## SOURCE DATA:
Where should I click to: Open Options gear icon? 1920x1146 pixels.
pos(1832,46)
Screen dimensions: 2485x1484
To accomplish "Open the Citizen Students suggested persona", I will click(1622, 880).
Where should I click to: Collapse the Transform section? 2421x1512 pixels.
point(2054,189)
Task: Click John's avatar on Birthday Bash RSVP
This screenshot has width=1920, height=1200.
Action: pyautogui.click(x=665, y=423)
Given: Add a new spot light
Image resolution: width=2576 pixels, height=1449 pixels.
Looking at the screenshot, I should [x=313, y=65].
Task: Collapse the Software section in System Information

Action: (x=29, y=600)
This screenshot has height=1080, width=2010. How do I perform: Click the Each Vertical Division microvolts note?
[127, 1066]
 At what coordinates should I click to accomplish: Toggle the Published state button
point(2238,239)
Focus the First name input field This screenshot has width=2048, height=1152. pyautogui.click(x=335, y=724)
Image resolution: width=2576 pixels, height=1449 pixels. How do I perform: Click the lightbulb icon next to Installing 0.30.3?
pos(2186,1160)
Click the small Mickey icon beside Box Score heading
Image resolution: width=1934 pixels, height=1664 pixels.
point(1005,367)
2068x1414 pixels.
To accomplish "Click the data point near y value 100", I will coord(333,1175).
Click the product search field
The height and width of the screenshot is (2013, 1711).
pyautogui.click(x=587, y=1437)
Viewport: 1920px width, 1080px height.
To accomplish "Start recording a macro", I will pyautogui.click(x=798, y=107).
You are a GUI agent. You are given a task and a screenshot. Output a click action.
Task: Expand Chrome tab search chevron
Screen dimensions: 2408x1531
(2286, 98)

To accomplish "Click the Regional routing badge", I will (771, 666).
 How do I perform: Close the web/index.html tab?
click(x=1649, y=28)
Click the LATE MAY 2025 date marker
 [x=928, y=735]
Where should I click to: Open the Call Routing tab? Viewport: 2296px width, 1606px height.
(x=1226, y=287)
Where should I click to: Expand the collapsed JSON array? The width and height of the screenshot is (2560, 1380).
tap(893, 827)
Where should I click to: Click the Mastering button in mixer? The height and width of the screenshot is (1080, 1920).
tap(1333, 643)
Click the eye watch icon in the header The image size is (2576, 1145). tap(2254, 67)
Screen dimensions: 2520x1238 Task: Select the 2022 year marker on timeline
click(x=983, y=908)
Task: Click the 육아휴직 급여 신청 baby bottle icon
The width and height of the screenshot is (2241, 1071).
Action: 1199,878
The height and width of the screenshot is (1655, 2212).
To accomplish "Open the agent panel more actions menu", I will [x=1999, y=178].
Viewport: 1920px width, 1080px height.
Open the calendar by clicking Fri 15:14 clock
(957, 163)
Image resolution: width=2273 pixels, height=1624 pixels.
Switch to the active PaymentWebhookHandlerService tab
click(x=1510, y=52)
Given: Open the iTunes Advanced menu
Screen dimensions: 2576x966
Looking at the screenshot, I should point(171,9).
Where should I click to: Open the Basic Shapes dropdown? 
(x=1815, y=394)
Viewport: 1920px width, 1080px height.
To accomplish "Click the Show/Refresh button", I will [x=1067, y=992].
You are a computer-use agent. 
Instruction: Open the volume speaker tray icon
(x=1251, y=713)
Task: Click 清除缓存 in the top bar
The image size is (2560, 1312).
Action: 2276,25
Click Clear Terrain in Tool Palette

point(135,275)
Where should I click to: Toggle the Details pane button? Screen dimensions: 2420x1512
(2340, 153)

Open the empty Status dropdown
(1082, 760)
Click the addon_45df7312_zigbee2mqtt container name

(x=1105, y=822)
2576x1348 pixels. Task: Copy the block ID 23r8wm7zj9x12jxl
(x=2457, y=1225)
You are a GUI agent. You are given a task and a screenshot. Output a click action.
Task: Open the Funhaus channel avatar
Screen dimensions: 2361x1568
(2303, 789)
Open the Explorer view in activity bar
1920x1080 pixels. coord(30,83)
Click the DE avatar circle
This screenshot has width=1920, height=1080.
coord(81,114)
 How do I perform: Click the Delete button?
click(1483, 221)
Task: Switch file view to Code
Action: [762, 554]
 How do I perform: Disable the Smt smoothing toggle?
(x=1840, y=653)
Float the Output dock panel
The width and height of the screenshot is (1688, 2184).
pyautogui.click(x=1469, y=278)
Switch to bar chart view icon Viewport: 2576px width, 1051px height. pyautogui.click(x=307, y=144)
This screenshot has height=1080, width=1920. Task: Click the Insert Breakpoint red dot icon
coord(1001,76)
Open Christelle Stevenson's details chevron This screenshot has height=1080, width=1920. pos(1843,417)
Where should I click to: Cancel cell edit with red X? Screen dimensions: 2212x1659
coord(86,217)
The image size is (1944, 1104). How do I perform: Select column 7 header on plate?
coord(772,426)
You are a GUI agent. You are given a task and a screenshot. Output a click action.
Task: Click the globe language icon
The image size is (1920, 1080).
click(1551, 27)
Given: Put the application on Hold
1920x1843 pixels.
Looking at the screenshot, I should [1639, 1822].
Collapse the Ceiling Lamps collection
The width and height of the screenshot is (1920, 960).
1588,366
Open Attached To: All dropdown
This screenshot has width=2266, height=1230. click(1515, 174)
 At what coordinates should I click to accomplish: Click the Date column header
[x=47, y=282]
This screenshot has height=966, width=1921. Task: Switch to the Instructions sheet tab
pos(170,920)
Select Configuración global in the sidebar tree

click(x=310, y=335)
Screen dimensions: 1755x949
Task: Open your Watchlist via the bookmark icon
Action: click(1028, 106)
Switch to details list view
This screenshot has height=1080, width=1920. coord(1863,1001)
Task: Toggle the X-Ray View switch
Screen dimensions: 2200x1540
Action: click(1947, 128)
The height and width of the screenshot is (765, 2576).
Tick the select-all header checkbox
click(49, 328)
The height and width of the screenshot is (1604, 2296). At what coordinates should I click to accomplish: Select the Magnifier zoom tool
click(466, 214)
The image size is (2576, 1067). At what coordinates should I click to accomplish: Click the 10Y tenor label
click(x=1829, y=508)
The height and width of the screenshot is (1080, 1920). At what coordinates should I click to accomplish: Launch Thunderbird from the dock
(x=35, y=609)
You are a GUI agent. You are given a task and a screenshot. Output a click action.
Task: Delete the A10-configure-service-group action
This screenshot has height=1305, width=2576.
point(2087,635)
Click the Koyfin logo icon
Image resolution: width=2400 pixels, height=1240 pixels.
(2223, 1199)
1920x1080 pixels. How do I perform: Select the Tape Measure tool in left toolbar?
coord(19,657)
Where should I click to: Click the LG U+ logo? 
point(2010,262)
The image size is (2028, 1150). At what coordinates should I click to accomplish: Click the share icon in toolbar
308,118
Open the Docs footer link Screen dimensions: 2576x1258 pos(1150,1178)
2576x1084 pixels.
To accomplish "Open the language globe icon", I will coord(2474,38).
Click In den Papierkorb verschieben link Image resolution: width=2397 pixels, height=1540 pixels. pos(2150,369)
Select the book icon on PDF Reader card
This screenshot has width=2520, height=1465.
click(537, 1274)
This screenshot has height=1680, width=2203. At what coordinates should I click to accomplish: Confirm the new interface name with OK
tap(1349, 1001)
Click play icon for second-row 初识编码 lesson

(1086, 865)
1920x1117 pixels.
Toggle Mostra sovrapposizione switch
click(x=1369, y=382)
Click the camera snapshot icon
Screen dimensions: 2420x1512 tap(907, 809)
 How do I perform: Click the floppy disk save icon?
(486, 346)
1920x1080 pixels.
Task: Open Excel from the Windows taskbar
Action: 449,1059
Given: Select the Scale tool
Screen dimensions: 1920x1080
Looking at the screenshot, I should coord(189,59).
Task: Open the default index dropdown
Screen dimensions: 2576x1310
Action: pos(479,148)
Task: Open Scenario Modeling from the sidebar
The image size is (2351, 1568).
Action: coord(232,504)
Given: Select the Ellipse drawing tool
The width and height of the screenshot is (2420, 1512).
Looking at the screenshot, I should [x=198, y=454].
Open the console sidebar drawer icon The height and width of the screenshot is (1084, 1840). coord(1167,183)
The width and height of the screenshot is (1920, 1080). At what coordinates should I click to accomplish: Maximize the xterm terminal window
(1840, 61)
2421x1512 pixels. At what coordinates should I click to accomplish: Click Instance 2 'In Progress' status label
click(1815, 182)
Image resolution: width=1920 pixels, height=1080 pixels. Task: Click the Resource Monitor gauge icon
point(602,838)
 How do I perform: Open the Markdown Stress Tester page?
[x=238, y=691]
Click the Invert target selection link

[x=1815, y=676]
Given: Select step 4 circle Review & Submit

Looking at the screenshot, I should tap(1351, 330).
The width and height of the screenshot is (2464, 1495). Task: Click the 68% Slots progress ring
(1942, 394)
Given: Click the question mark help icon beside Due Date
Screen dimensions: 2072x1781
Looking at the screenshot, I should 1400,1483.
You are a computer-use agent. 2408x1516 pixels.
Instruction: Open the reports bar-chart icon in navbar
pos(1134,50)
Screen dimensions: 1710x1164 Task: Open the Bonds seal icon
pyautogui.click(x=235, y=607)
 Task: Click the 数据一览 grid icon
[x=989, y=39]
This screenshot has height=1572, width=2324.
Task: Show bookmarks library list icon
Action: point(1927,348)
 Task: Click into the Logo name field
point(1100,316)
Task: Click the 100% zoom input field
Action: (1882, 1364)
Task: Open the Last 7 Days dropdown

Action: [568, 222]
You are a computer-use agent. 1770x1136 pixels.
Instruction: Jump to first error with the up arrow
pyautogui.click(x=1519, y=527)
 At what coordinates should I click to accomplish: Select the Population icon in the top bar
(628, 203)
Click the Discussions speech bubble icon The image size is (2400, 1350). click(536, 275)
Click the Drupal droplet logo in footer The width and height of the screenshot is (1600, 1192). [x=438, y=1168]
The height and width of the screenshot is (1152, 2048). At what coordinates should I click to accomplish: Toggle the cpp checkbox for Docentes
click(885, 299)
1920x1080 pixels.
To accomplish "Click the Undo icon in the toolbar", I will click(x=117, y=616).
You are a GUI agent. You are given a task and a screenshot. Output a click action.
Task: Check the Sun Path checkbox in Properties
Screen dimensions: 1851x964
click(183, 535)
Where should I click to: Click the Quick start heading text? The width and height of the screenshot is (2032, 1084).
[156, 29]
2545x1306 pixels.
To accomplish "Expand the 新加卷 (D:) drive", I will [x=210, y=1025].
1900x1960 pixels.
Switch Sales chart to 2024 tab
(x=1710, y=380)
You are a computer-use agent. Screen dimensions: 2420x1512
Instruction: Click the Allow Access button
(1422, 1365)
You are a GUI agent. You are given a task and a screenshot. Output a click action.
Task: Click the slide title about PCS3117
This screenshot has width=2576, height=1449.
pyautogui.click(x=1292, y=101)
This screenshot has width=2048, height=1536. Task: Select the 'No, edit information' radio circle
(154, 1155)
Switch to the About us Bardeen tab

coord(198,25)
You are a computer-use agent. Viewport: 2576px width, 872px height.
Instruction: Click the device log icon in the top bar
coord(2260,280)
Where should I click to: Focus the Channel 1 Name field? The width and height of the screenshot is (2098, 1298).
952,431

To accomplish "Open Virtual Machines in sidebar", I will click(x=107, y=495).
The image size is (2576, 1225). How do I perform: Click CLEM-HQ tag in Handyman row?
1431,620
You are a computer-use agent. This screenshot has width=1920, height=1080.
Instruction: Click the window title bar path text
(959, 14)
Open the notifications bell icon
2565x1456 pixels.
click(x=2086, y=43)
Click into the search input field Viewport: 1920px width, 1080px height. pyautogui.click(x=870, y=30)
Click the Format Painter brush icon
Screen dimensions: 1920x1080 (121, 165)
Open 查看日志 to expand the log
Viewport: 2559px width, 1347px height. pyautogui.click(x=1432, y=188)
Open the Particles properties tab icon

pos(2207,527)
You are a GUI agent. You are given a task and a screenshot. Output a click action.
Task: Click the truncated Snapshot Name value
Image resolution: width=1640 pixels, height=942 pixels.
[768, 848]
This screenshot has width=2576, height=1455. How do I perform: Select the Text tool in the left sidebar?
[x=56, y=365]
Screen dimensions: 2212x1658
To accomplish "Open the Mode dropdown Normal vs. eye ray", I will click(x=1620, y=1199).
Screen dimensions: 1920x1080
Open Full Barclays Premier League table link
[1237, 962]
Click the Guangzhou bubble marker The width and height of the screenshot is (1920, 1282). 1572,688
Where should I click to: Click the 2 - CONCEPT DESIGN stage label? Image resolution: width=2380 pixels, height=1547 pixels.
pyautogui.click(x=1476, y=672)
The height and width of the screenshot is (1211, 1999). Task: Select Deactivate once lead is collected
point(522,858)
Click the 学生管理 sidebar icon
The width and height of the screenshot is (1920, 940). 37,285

## WHAT YOU HAVE TO DO:
What you give back should be only the lines of the records above, starting at the line with "Where should I click to: Click the LG" and ending at the line with "Task: Open Scenario Modeling from the sidebar", restated word for word.

## RESPONSE TO THE EXERCISE:
Where should I click to: Click the LG U+ logo? 
point(2010,262)
The image size is (2028, 1150). At what coordinates should I click to accomplish: Click the share icon in toolbar
308,118
Open the Docs footer link Screen dimensions: 2576x1258 pos(1150,1178)
2576x1084 pixels.
To accomplish "Open the language globe icon", I will coord(2474,38).
Click In den Papierkorb verschieben link Image resolution: width=2397 pixels, height=1540 pixels. pos(2150,369)
Select the book icon on PDF Reader card
This screenshot has width=2520, height=1465.
click(537, 1274)
This screenshot has height=1680, width=2203. At what coordinates should I click to accomplish: Confirm the new interface name with OK
tap(1349, 1001)
Click play icon for second-row 初识编码 lesson

(1086, 865)
1920x1117 pixels.
Toggle Mostra sovrapposizione switch
click(x=1369, y=382)
Click the camera snapshot icon
Screen dimensions: 2420x1512 tap(907, 809)
 How do I perform: Click the floppy disk save icon?
(486, 346)
1920x1080 pixels.
Task: Open Excel from the Windows taskbar
Action: 449,1059
Given: Select the Scale tool
Screen dimensions: 1920x1080
Looking at the screenshot, I should coord(189,59).
Task: Open the default index dropdown
Screen dimensions: 2576x1310
Action: pos(479,148)
Task: Open Scenario Modeling from the sidebar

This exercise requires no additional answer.